Chumley’s
Leland Chumley opened his speakeasy on a corner lot in 1922 in New York’s Greenwich Village. A corner lot was particularly handy for an establishment devoted to the dispensing of illegal liquor. In the event that there should be unwelcome attention from the constabulary, a convenient second door on the side of the building provided the opportunity for rapid egress from the premises without running the gauntlet of incoming policemen.
Neither door leading into the establishment was marked, other than the address. Chumley’s rapidly became popular with the Village crowd, writers and poets, social activists and journalists, and other denizens of that famously eclectic neighborhood.
Chumley’s address (marked on one door) was 86 Bedford Street. The term “86”, meaning to discard something among restaurant employees, has been said to originate from the address. Leland Chumley paid protection money to co-operative local policemen (many of whom were devoted customers) and was rewarded with advance notice of an intended raid on the premises.
Reportedly one of the bartenders would answer the phone to hear the cryptic message to 86 the patrons and any visible booze, resulting in a quick emptying of the bar of patrons and products through the door bearing that number. The call signified the police would enter through the side door. Beside the side door, Chumley’s contained (and still contains) numerous hidden doors and connecting tunnels to allow for quick departure.

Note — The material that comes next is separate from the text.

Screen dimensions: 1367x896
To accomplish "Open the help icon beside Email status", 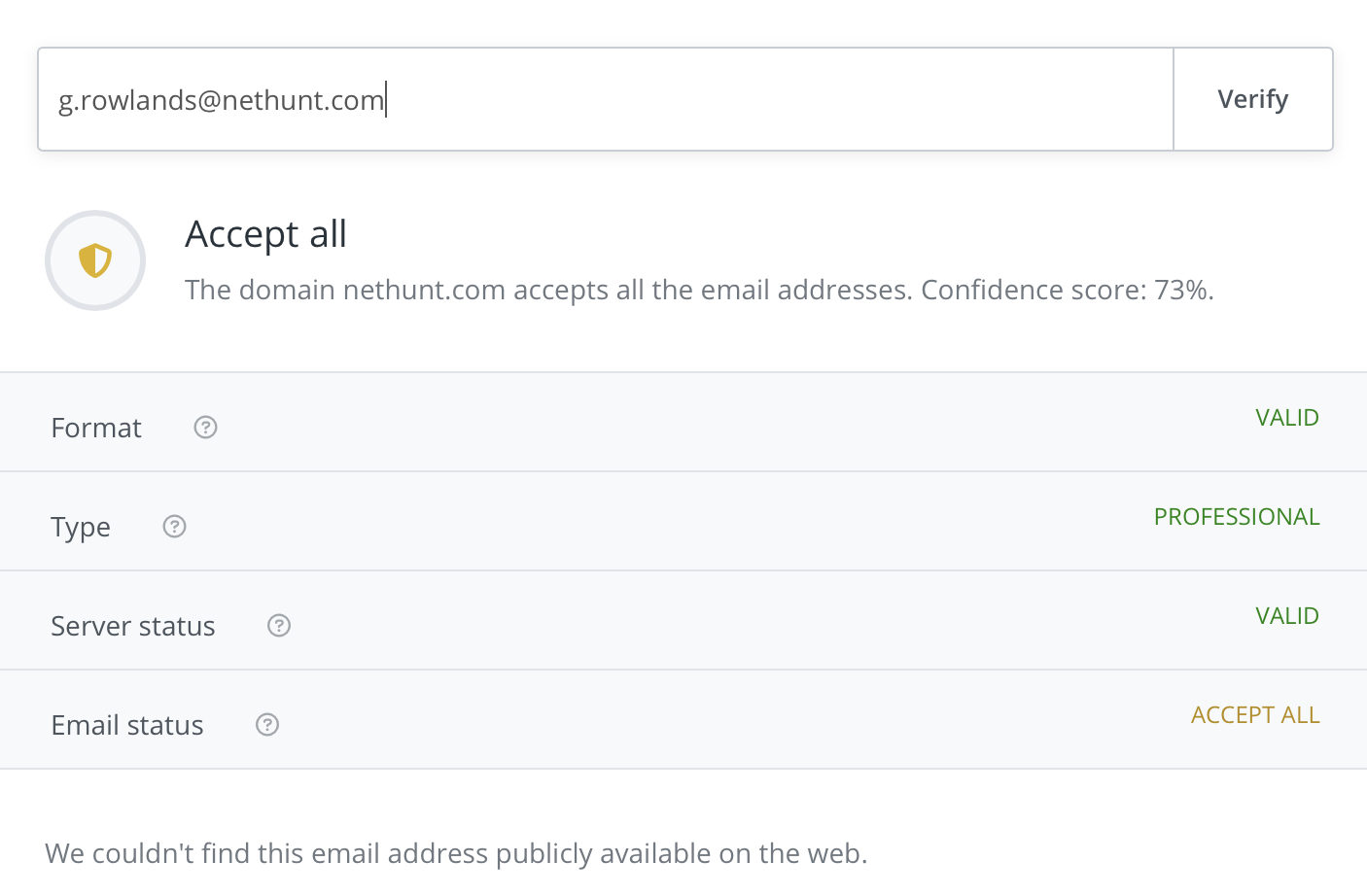I will [267, 725].
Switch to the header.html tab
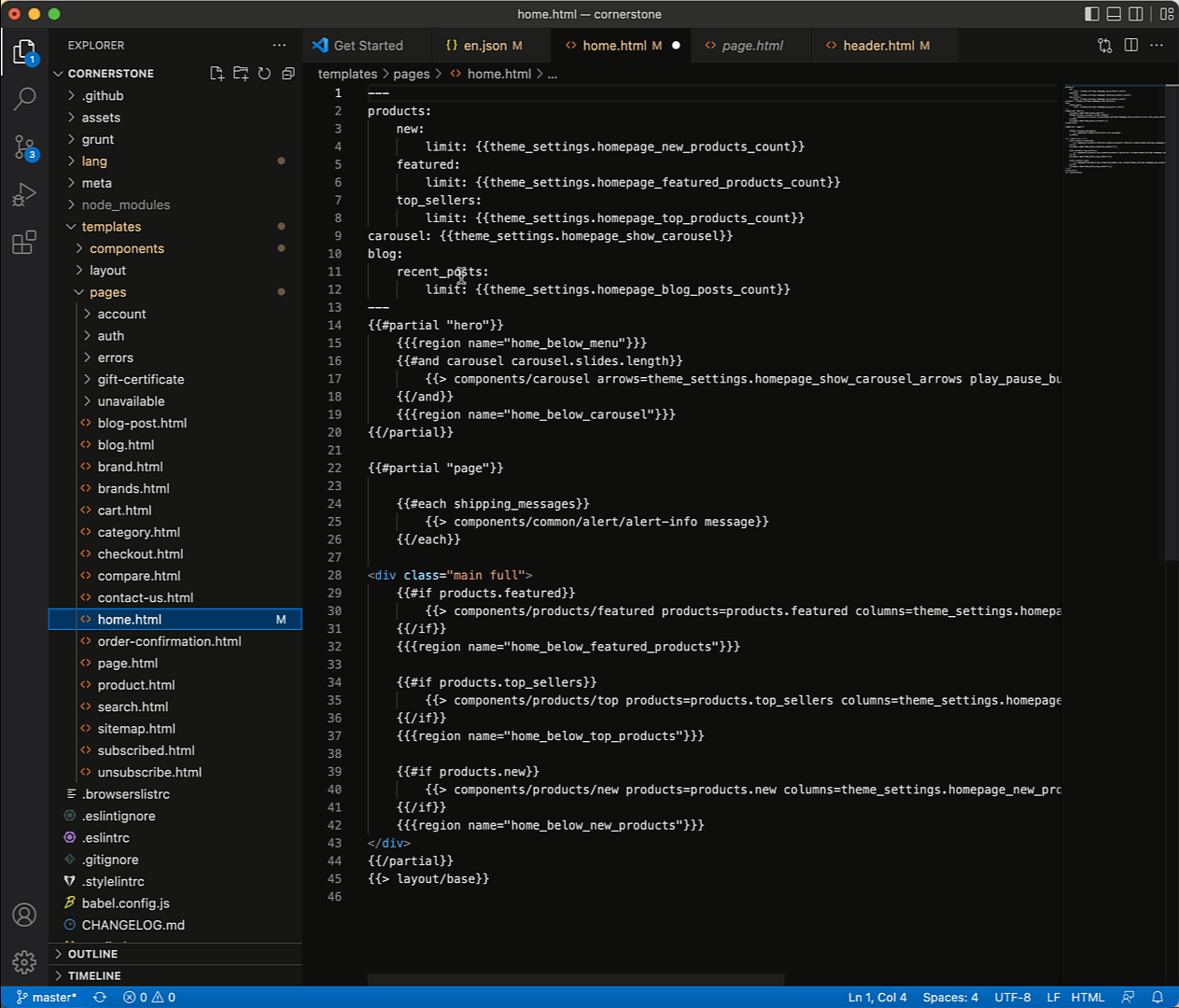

The side door, which opened into a small courtyard, was known to the patrons as the Garden Door. Both doors could be used for entry by customers in the know and known to the establishment. Chumley’s remained open long after Prohibition, always a favorite haunt of New York writers, and has recently been renovated. Perhaps in deference to its days as a speakeasy, both doors remain unadorned with signage, and customers desiring to enter must know exactly where they are going, as their forebears did during the Roaring Twenties.